Careers Advisor Michael Rosta has been in the area his whole life and still lives in the same area where he grew up. He attended Andrean High School and played tennis during his four years there, which led him to another position he holds at the school: coaching.
“I stayed where I was. After high school I went to Purdue University Northwest (PNW) and Valparaiso University (VU) so I was always in the area and then I actually went back to Andrean and worked there for a while helping out as a coach I was only 21 but eventually I ended up here at Wheeler where they needed a tennis coach so I’ve been doing this for about fourteen years,” he said.

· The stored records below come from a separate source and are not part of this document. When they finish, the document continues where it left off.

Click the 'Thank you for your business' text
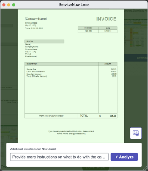Viewport: 148px width, 171px height. point(51,116)
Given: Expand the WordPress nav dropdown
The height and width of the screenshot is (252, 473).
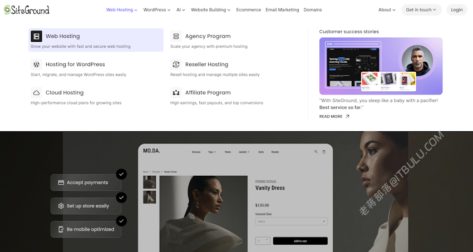Looking at the screenshot, I should point(156,9).
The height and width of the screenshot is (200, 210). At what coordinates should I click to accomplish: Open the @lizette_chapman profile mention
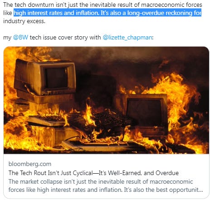127,38
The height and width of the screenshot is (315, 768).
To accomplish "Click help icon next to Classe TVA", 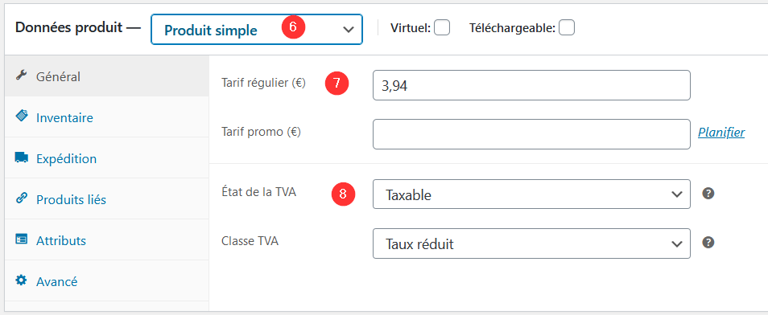I will click(x=708, y=243).
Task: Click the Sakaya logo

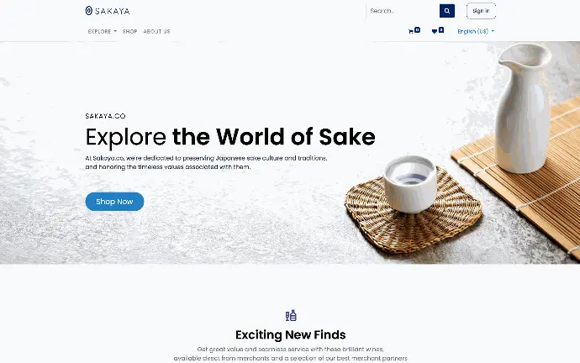Action: 108,11
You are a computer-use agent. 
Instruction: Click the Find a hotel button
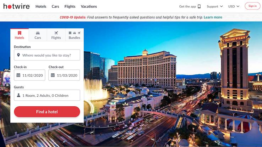pos(47,112)
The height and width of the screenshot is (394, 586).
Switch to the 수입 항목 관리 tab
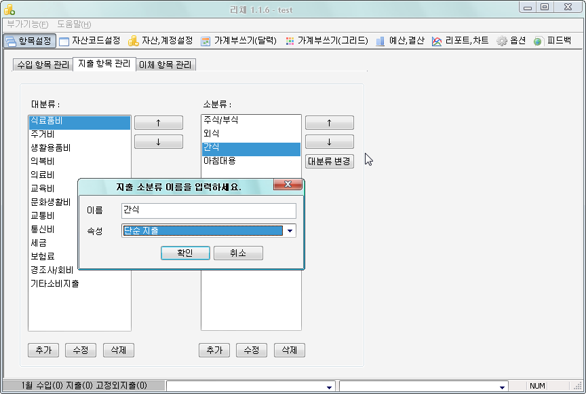42,65
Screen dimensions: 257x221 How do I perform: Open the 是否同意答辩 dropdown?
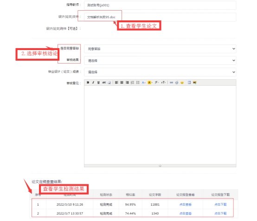[x=160, y=49]
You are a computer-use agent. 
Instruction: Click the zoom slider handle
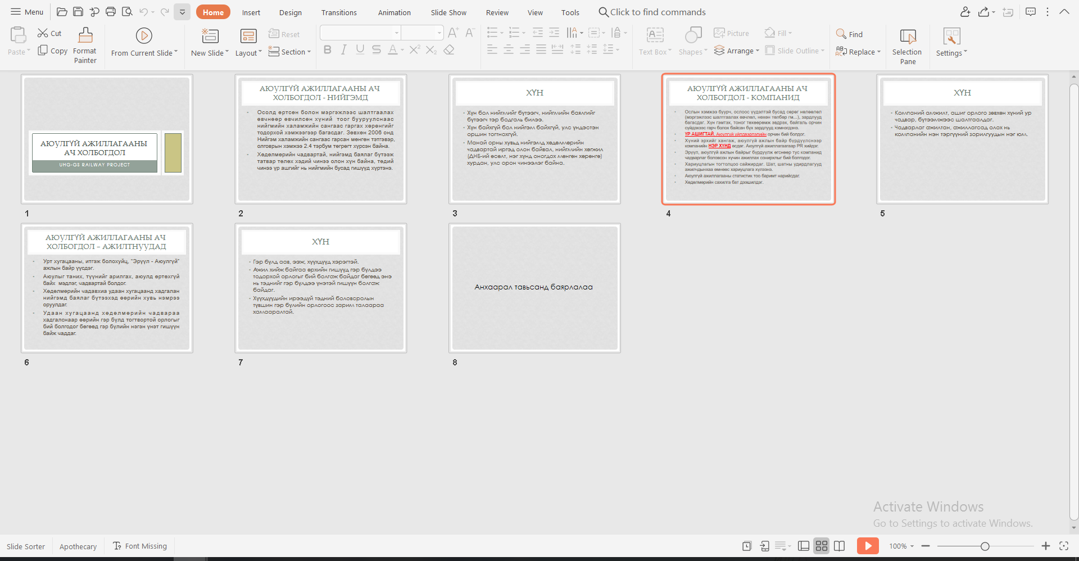(x=985, y=546)
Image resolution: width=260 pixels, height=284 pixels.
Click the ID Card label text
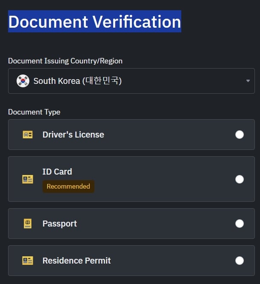click(57, 172)
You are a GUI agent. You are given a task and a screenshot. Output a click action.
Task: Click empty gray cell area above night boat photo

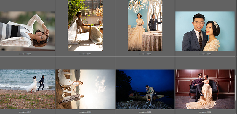tap(145, 63)
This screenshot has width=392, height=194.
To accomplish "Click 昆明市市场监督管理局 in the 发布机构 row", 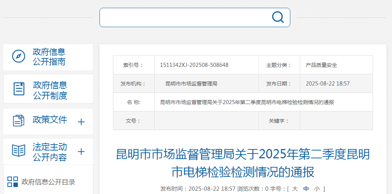I will point(191,84).
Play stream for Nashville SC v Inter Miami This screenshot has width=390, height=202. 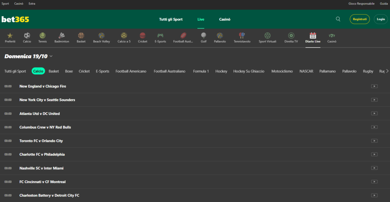click(374, 168)
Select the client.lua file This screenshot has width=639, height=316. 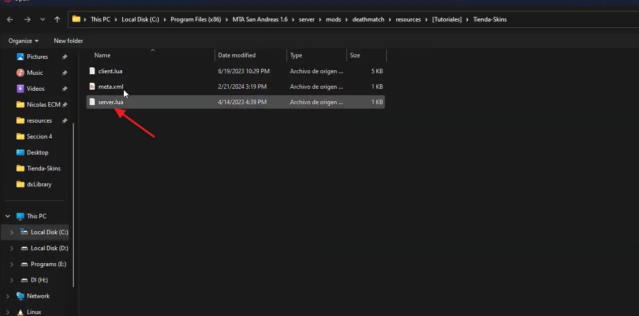tap(110, 71)
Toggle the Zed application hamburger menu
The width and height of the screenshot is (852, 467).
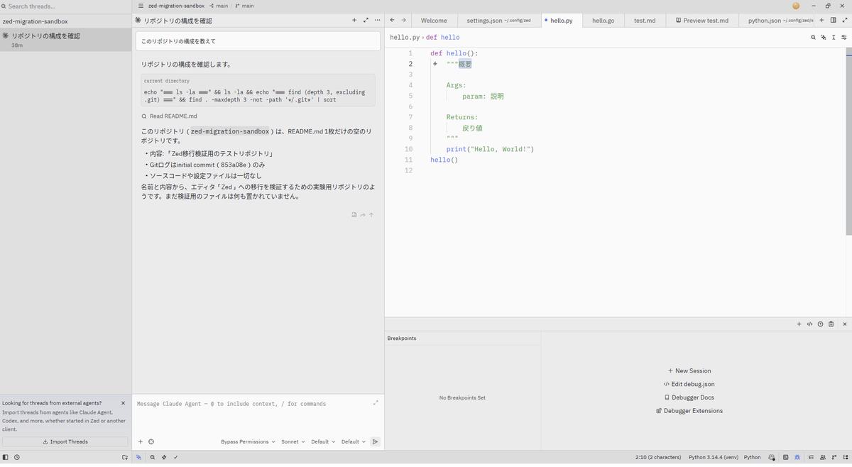[141, 6]
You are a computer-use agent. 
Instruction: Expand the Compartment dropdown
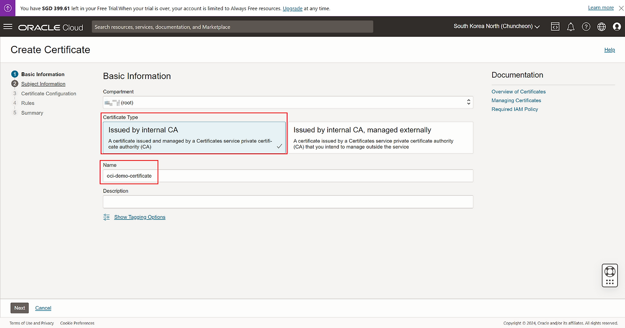pos(288,102)
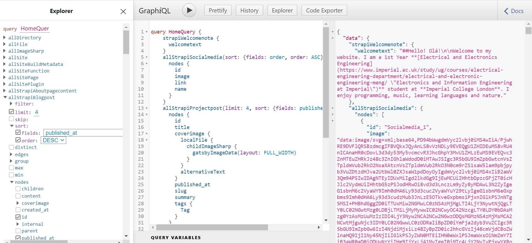Screen dimensions: 532x243
Task: Open the Docs panel chevron
Action: click(x=506, y=11)
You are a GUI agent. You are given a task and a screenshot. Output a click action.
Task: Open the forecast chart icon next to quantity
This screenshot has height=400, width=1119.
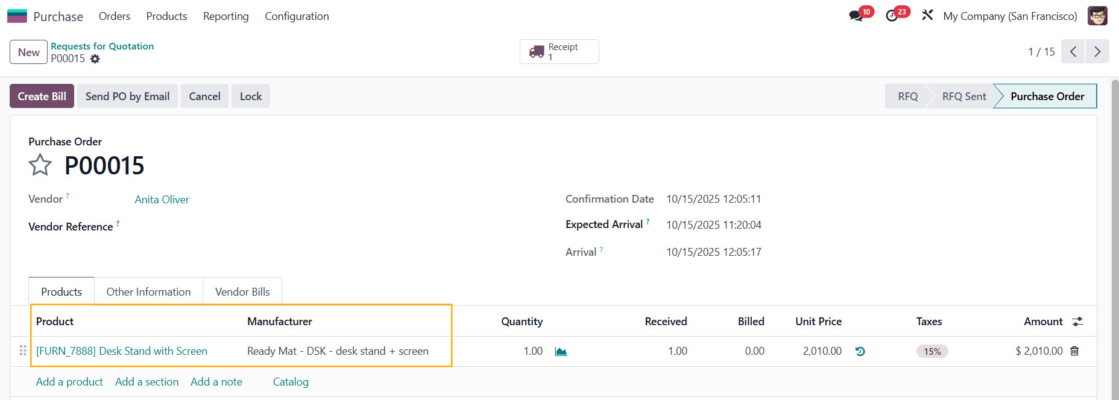pyautogui.click(x=561, y=352)
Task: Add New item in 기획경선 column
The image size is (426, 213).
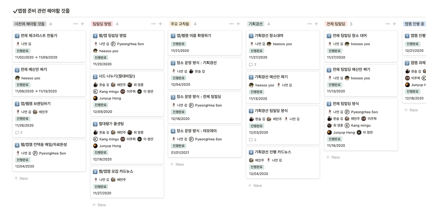Action: click(255, 186)
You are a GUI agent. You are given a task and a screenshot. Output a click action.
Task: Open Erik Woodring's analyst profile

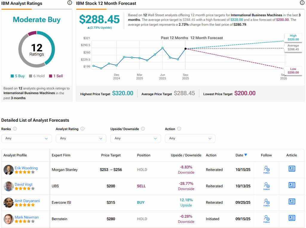pos(26,168)
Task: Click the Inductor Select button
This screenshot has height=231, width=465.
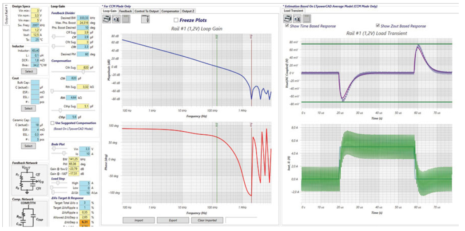Action: [28, 71]
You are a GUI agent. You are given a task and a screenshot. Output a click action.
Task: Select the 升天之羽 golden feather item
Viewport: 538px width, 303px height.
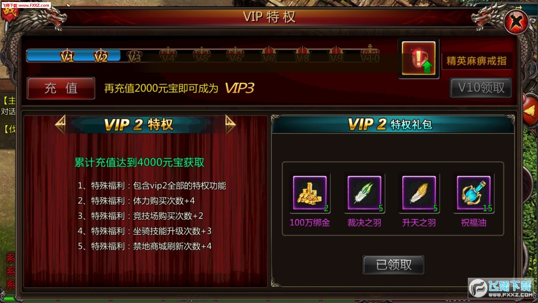coord(419,193)
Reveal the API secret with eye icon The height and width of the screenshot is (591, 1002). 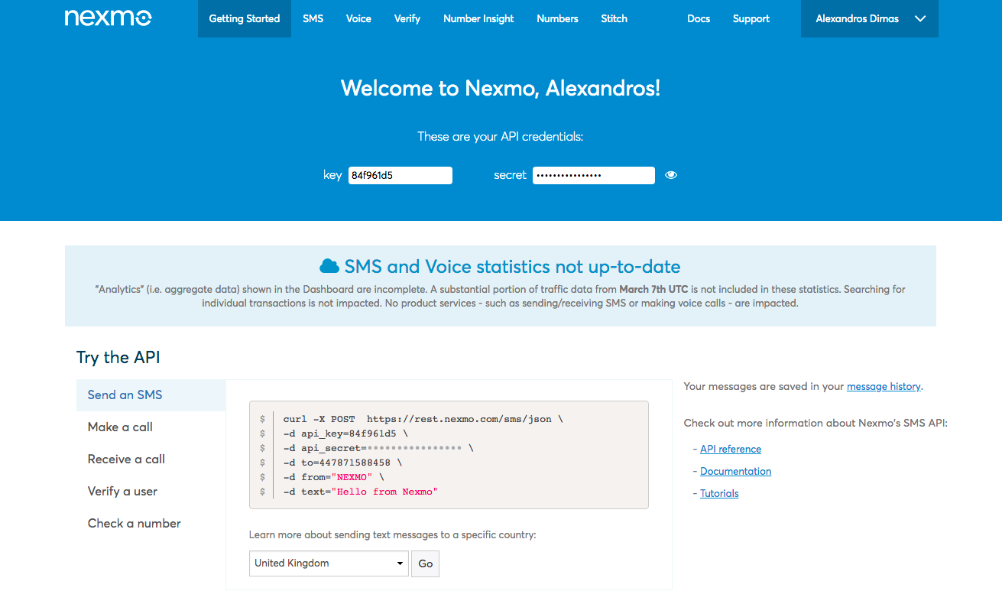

More than anything, it was a terrifying encounter with a rodent while in college that stopped Rosta from living the life he originally intended.
“Actually, I got to where I am today via a detour. I originally wanted to be a child psychologist, so I took a psychology course at VU. I’ll never forget being in a lab and having to work with rats,” Rosta said. “You can ask my wife and children: Mice raise the hairs on the back of my neck. I knew there was no way I would survive in this field, so I switched from psychology to social work and graduated with a degree in the latter. I worked as a homeschool counselor in the elementary schools in Union Township for a few years and then went back to school to do my masters at IUPUI.”
After earning his master’s degree, Rosta found an open position as an admissions counselor at Valparaiso University, worked there for two years, and traveled through states neighboring Indiana, enjoying the whole process.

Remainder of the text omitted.